Il Peperoncino Sabino nasce a Rieti dall’incontro tra la tradizione agricola del territorio e un progetto di ricerca volto a creare una varietà adatta alle caratteristiche climatiche della Sabina. L’idea è stata promossa dai fondatori della Fiera Mondiale Campionaria del Peperoncino, manifestazione che negli anni ha contribuito a fare di Rieti un punto di riferimento per la valorizzazione di questa coltura. Per sviluppare una varietà legata al territorio reatino è stato coinvolto il Centro Appenninico del Terminillo “Carlo Jucci”, che ha lavorato all’incrocio tra il Diavolicchio calabrese, piccante e dalla tipica forma a cornetto, e il Brazil, meno piccante e dalla forma tondeggiante. Dopo cinque anni di selezione e sperimentazione è nato il Peperoncino Sabino, una varietà che unisce qualità, resistenza e adattabilità alle condizioni climatiche locali.

Il prodotto

Appartenente alla specie Capsicum annuum, il Peperoncino Sabino presenta a maturazione un intenso colore rosso e una caratteristica forma tondeggiante.
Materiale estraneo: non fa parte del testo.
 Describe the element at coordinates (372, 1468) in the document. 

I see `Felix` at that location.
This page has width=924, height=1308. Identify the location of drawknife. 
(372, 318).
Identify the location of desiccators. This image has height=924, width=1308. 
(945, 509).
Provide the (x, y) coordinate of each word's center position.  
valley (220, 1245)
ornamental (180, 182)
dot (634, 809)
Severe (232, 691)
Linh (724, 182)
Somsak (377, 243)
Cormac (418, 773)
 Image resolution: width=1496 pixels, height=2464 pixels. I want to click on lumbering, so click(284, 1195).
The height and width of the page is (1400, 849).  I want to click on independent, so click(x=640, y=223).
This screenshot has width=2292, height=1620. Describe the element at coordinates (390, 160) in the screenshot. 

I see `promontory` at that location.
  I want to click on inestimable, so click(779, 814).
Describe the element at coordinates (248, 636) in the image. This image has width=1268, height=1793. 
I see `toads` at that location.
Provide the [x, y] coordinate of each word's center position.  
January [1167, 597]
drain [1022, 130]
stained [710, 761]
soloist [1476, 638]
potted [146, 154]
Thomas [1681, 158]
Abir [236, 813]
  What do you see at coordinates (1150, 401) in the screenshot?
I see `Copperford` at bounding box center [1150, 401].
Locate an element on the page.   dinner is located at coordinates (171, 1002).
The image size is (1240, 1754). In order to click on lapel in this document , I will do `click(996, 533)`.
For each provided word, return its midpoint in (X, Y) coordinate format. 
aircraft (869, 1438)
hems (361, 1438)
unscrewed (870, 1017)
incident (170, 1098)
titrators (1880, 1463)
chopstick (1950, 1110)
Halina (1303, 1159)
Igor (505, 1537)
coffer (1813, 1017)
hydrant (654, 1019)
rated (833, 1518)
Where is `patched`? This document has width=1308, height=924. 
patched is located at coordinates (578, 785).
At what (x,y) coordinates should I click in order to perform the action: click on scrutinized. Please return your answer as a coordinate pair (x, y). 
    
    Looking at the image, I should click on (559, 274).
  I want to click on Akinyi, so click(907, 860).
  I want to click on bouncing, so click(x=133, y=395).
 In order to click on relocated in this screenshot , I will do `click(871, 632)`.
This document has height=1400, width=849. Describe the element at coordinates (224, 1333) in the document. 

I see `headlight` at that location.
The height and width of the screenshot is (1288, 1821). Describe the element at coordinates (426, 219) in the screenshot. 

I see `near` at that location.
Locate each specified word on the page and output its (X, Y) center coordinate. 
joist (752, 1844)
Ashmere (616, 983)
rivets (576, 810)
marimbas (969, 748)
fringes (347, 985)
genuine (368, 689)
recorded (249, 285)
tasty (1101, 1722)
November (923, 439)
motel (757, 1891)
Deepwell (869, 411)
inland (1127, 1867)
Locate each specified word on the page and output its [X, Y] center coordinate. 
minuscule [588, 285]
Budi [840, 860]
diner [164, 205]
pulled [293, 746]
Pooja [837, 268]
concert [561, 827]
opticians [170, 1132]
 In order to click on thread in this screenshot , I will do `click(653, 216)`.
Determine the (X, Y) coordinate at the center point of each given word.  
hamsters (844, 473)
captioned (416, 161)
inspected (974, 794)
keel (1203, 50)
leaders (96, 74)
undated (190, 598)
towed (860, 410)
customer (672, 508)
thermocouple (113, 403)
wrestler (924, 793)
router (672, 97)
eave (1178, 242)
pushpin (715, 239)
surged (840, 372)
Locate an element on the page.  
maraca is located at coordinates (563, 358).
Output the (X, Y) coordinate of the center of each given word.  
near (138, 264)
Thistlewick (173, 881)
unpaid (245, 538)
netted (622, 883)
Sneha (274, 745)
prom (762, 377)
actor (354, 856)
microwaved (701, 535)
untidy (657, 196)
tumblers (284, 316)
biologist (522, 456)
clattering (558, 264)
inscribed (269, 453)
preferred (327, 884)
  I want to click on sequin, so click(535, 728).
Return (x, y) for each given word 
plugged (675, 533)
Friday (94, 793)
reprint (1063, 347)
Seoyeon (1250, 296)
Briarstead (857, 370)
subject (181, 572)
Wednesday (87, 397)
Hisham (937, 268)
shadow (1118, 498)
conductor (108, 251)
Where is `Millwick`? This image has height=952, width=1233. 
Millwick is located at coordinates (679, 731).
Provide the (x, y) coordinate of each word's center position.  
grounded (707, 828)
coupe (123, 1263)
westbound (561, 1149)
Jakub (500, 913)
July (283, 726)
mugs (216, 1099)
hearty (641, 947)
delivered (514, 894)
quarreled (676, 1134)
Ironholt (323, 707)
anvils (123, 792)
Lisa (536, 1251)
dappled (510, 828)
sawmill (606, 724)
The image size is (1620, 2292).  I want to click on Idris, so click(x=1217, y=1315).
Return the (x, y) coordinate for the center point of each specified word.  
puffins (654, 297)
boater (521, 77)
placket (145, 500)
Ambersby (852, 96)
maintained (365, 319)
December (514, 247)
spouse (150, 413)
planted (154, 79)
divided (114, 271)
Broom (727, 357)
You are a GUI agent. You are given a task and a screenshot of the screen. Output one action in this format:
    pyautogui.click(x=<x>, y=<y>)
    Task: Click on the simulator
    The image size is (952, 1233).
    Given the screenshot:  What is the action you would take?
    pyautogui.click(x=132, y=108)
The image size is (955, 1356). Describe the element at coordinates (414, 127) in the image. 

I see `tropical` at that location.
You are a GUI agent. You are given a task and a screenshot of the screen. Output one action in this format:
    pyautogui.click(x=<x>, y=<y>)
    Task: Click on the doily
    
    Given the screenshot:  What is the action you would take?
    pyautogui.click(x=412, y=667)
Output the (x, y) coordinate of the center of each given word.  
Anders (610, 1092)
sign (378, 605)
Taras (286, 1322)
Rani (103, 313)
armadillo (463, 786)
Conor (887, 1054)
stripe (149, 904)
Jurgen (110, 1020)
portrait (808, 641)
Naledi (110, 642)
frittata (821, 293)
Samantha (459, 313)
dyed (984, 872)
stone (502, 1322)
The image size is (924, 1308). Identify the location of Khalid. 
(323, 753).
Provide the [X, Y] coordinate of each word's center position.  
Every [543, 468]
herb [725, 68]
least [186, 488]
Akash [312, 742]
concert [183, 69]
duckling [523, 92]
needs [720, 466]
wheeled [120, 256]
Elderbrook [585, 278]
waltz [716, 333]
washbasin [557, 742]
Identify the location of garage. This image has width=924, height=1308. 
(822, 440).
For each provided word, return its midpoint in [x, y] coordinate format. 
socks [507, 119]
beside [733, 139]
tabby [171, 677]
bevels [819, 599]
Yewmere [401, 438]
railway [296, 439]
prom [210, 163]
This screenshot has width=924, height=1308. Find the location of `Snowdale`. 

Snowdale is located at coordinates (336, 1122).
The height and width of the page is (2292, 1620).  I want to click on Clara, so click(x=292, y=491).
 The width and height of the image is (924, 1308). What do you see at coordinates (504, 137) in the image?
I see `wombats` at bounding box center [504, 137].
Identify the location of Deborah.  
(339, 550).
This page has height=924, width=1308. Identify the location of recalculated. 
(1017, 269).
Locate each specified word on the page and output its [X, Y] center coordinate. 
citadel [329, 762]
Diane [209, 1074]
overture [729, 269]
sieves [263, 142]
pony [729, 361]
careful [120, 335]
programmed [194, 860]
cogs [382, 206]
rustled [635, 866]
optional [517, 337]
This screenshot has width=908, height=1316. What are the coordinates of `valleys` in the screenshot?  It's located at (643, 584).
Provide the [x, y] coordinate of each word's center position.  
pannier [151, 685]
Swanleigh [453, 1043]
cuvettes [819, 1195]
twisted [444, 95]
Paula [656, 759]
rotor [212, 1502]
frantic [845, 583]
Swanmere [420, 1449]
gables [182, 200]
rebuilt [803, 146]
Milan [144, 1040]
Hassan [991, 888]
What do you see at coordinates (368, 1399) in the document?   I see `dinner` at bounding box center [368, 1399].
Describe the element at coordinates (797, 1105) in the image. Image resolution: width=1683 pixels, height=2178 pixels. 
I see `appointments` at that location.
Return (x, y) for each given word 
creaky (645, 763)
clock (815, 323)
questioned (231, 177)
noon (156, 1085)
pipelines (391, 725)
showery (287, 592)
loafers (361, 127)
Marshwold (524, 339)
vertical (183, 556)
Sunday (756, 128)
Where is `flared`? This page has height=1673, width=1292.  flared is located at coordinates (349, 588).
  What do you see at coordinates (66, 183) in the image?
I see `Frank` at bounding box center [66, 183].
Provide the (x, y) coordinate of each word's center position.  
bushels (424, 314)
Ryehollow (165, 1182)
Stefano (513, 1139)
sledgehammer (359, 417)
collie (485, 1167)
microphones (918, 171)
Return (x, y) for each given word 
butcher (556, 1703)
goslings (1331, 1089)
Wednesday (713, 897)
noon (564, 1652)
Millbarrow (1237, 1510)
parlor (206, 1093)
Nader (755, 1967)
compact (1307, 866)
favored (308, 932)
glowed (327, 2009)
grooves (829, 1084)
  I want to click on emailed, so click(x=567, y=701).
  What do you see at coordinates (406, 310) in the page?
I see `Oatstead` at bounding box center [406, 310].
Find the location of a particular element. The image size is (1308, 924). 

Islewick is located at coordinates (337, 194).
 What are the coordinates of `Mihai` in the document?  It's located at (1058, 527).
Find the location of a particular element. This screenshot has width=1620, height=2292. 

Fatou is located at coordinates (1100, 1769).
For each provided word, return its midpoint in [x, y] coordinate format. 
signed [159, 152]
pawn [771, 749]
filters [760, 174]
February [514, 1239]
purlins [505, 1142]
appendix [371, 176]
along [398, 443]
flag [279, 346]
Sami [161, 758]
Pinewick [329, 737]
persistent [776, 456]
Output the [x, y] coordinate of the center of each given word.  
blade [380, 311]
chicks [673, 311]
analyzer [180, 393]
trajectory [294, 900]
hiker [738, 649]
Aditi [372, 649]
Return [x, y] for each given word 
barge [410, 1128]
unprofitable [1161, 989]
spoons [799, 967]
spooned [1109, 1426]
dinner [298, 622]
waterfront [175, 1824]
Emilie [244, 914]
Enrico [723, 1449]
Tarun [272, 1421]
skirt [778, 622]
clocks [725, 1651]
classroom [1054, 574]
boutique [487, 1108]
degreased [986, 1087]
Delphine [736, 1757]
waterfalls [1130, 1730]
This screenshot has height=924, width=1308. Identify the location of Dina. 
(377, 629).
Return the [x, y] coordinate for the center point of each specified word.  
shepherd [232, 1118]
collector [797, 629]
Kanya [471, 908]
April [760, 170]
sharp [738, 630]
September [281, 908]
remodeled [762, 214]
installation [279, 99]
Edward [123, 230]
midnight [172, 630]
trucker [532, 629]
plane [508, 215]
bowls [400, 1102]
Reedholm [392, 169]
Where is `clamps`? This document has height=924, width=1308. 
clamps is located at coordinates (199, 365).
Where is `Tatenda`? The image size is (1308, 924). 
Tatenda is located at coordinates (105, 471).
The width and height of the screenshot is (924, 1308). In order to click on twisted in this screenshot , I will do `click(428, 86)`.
La buccia sottile racchiude una polpa spessa e profumata, con una piccantezza media ed equilibrata. La pianta si distingue per la buona produttività e per la capacità di adattarsi al clima e ai terreni del territorio reatino, mostrando resistenza alle malattie e ai primi freddi. Profumato e moderatamente piccante, è particolarmente versatile in cucina e può essere utilizzato fresco o per insaporire numerose preparazioni, oltre che per la produzione di oli aromatizzati, birre e cioccolato al peperoncino.